Task to complete ->
The answer must consist of each line below that contains the string "agent".

* * *

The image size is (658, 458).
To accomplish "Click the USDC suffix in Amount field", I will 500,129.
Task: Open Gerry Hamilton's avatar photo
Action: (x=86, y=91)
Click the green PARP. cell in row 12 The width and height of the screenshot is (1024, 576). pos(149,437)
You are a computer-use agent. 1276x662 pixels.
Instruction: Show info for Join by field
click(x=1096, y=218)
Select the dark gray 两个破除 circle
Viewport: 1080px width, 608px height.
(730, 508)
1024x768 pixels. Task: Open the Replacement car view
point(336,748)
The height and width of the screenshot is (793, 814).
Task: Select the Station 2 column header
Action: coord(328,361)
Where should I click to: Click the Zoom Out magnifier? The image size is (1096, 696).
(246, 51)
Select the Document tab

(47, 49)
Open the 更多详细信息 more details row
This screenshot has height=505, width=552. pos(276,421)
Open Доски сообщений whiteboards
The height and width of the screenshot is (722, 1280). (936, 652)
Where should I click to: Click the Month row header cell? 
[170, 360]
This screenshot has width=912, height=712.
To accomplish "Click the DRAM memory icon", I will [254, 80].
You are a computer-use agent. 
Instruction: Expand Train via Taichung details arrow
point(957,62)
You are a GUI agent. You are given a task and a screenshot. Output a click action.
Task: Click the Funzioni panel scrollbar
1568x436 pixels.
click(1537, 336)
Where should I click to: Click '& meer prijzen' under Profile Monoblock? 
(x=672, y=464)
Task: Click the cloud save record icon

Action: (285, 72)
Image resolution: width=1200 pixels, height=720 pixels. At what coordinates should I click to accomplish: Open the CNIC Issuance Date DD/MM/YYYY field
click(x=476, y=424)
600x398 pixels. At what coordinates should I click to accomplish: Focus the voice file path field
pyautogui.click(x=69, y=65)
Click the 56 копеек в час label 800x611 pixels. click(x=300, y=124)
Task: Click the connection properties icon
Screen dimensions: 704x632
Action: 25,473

* * *

Response area ->
You are a computer-use agent. 1276x662 pixels.
You are a computer-use agent. 
You are a GUI agent. You are given a task and a screenshot. Output a click action.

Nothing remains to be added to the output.